Blockchain for Banking News

BIS report for G20 acknowledges role of global stablecoins to enhance cross border payments, but longer term


Earlier this week, the Bank for International Settlements (BIS) published a report on enhancing cross border payments. It’s one of the first times that the potential advantages of global stablecoins have been acknowledged. However, the BIS reviewed several strategies or building blocks to improve payments. New technologies such as central bank digital currencies (CBDC) and global stablecoins were just one of five areas. Compared to the other four building block areas, the report considers new technologies as longer term solutions.

The paper is one piece of the response to the G20, which has made improving cross border payments a priority. This week’s report focuses on the building blocks in advance of drawing up a roadmap, which is due in October.

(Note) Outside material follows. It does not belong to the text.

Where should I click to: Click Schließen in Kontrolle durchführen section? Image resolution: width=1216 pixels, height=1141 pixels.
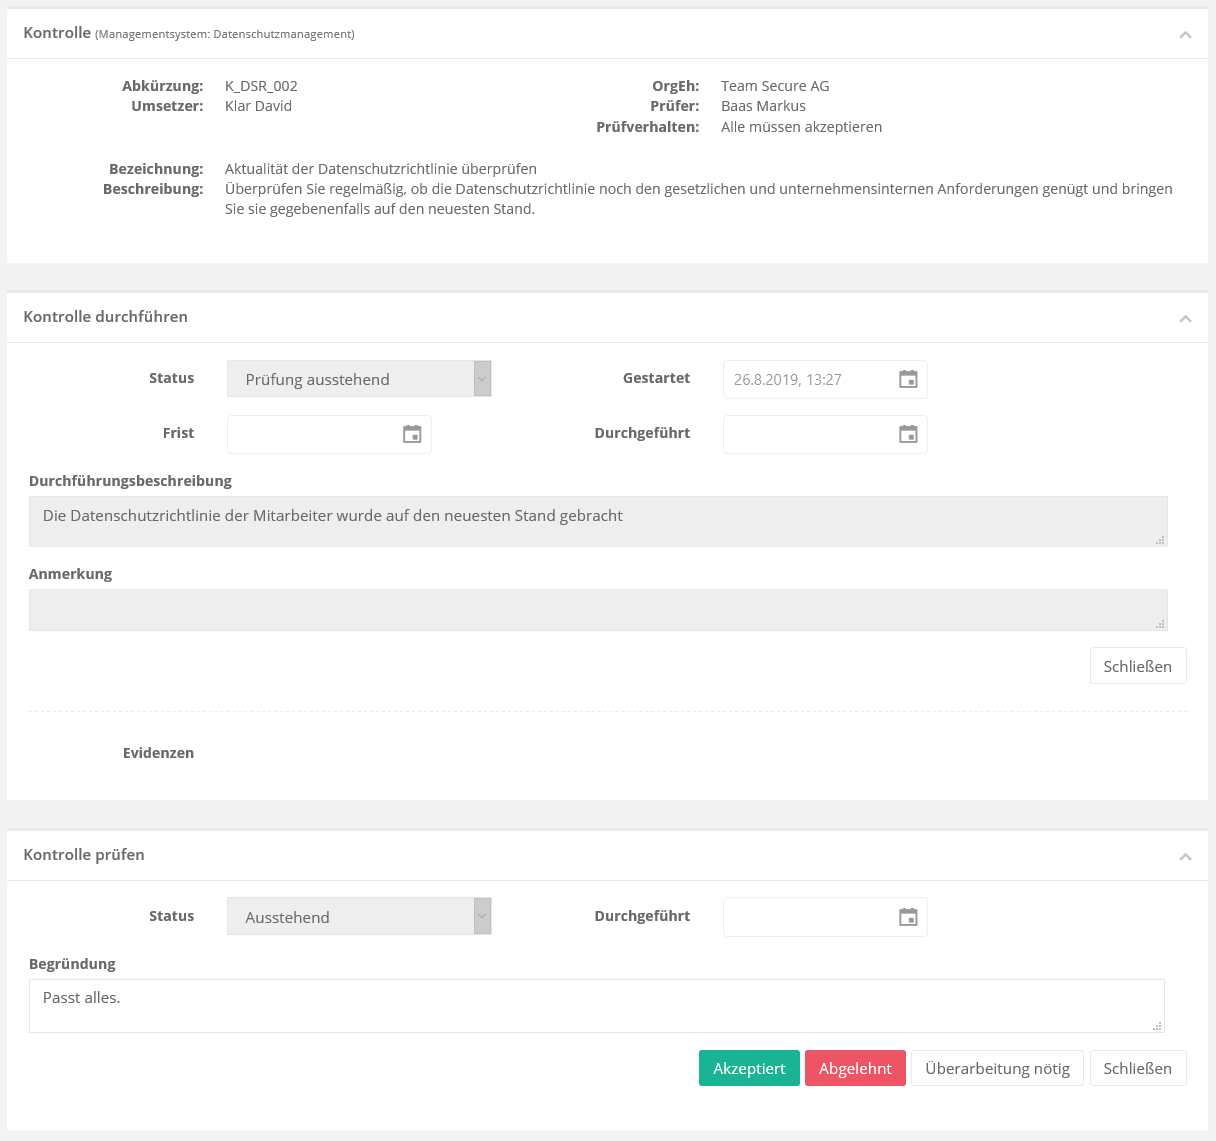pos(1137,666)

Of the five building block areas outlined, two relate to collaboration and regulation. The three implementation areas include enhancing existing payment systems, improving data quality and market practices, and finally exploring the role of new payment infrastructures such as CBDCs and stablecoins.

However, the report categorizes CBDCs and stablecoins as a longer term bet. It states: “the building blocks in focus areas A to D are more likely to improve cross-border payments in the short to medium term, while focus area E has a longer-term perspective.”

In assessing the risks, new technologies were separated because of the potential for systemic risks and disruption. For global stabelecoins, the risks typically highlighted for Libra were raised. These include implications for monetary policy, financial stability, currency sovereignty, and the risk of disintermediation of banks. And then there’s the operational risk because the technology has not been tested at very large scales.

The global stablecoin umbrella included JPM Coin and Fnality in addition to Libra.

Regarding CBDCs, the building block suggested that an international dimension should be factored into current CBDC design works. It’s no coincidence that the BIS and six major central banks are sharing their learnings.

One of the features of the report was an analysis of SWIFT payments and where the bottlenecks are. If you speak to someone from SWIFT, they will say the messaging is fast and the bottlenecks are on the bank side. The BIS report confirms this. It identified frictions as different timezones and bank operating hours combined with legacy batch processing, which slows things down. And the other major impediment is compliance.

Of the 19 building blocks, three were directly related to compliance. A fourth block, cross-border payment service levels, is impacted by compliance. A compliance holdup makes a good excuse for banks that are tardy, deliberately or otherwise.

Although AI and messaging tools like JP Morgan’s IIN can help with the process, compliance is a natural impediment to speed.